Abstract Background: Vascular endothelial growth factor receptor-2 (VEGFR2)-mediated signaling cascades are involved in proliferation, migration, survival, and permeability changes in vascular endothelial cells. It was thought that VEGFR2 antagonists exerted their antitumor effects by inhibiting angiogenesis in tumor tissues. However, some recent studies have found that they have significant direct antitumor effects in some tumors. The aim of this study was to explore the antitumor effects and mechanisms of VEGFR2 antagonists in thyroid cancer (TC).Methods: The antitumor efficacy of a VEGFR2 antagonist (apatinib) in TC cells was evaluated through a series of in vitro experiments, and xenograft models were used to test its in vivo antitumor activity. The antitumor mechanisms of the VEGFR2 antagonist were explored using western blotting and immunohistochemistry.Results: Compared with that in the normal human thyroid cell line HTori3, the expression of VEGFR2 in TC cell lines (including IHH4, BCPAP, TPC-1, C643, K1, and 8305C) was significantly increased, especially in the C643 and 8305C cell lines. VEGFR2 antagonist inhibited the proliferation of C643 and 8305C cells in a dose-dependent manner, significantly reduced the invasion and migration of these cells, induced G0/G1 phase arrest and promoted cancer cell apoptosis. Additionally, the antiproliferative effect of the VEGFR2 antagonist was significantly reduced after KDR gene knockdown.

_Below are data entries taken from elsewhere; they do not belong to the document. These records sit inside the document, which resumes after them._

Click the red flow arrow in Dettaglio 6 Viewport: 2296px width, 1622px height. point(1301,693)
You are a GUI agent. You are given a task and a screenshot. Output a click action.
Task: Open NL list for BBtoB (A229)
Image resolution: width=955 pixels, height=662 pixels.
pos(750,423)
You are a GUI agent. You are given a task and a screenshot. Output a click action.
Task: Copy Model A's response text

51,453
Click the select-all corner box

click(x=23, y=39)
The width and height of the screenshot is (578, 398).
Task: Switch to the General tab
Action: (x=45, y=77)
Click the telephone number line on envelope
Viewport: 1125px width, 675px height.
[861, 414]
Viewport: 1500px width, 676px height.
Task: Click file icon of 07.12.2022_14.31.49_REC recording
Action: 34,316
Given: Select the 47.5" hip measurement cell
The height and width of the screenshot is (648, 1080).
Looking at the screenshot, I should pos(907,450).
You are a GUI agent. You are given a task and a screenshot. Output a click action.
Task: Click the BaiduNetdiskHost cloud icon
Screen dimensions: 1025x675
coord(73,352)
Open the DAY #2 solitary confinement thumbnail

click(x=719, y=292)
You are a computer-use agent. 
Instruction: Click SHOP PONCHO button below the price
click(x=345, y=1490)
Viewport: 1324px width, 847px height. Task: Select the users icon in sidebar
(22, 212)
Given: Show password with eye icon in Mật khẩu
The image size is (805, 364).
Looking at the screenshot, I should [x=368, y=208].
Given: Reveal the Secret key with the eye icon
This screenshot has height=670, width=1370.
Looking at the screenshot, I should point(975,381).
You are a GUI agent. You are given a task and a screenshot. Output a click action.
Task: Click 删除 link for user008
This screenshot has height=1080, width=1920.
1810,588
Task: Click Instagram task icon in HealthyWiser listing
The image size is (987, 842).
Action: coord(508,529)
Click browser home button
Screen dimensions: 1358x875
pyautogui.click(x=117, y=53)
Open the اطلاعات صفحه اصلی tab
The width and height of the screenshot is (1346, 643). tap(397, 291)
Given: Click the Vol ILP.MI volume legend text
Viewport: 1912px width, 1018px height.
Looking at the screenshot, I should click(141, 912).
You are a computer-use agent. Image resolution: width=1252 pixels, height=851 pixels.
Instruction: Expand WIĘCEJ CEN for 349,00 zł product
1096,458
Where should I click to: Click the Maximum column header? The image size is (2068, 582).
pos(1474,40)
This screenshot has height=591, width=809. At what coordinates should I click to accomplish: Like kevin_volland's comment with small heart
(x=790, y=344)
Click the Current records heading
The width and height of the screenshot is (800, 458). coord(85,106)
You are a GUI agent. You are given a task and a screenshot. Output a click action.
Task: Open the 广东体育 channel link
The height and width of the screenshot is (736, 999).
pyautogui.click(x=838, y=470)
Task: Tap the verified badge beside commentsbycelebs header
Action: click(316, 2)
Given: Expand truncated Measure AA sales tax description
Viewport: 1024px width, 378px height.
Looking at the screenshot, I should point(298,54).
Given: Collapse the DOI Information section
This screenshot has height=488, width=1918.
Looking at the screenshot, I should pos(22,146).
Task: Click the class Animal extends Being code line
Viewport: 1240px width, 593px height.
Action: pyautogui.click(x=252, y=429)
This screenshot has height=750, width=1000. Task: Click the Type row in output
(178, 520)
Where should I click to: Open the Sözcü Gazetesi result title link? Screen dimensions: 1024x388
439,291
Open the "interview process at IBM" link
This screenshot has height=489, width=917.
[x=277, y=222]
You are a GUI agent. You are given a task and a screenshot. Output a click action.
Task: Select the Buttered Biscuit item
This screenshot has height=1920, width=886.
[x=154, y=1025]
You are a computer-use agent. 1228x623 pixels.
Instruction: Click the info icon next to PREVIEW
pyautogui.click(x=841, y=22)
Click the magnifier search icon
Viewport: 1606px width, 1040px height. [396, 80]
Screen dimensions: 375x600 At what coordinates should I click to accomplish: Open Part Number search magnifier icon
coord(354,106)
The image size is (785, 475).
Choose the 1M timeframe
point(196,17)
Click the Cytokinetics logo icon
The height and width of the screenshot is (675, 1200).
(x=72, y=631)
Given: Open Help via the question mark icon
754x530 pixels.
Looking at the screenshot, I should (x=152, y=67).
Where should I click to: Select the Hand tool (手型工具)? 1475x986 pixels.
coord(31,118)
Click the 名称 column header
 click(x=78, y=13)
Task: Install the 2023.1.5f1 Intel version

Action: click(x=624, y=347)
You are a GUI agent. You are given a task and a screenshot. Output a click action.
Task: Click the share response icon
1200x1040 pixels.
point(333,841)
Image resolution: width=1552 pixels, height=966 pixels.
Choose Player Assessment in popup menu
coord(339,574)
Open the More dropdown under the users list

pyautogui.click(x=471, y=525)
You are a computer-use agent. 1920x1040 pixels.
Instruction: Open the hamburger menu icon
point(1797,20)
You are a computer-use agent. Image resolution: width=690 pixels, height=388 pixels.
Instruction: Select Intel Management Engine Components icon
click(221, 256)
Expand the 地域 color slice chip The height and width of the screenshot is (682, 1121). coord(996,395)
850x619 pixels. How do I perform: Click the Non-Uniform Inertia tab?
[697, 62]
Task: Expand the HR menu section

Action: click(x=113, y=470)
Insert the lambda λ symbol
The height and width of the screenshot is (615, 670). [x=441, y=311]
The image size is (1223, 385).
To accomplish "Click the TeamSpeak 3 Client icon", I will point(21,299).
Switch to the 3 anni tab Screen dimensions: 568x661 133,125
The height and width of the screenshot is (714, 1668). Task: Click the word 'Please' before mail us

In vivo experiments showed that tumor growth in nude mice was significantly inhibited in response to apatinib. The western blot and immunohistochemistry results showed that the VEGFR2 antagonist significantly reduced the expression and phosphorylation of VEGFR2 and further inhibited the phosphorylation of the downstream molecules Akt and ERK1/2.Conclusions: The VEGFR2 antagonist inhibited cell proliferation, invasion and migration in TC by inhibiting the PI3K/Akt and MAPK signaling pathways and exerted direct antitumor effects. Thus, directly targeting VEGFR2 can be an effective strategy for TC expressing VEGFR2.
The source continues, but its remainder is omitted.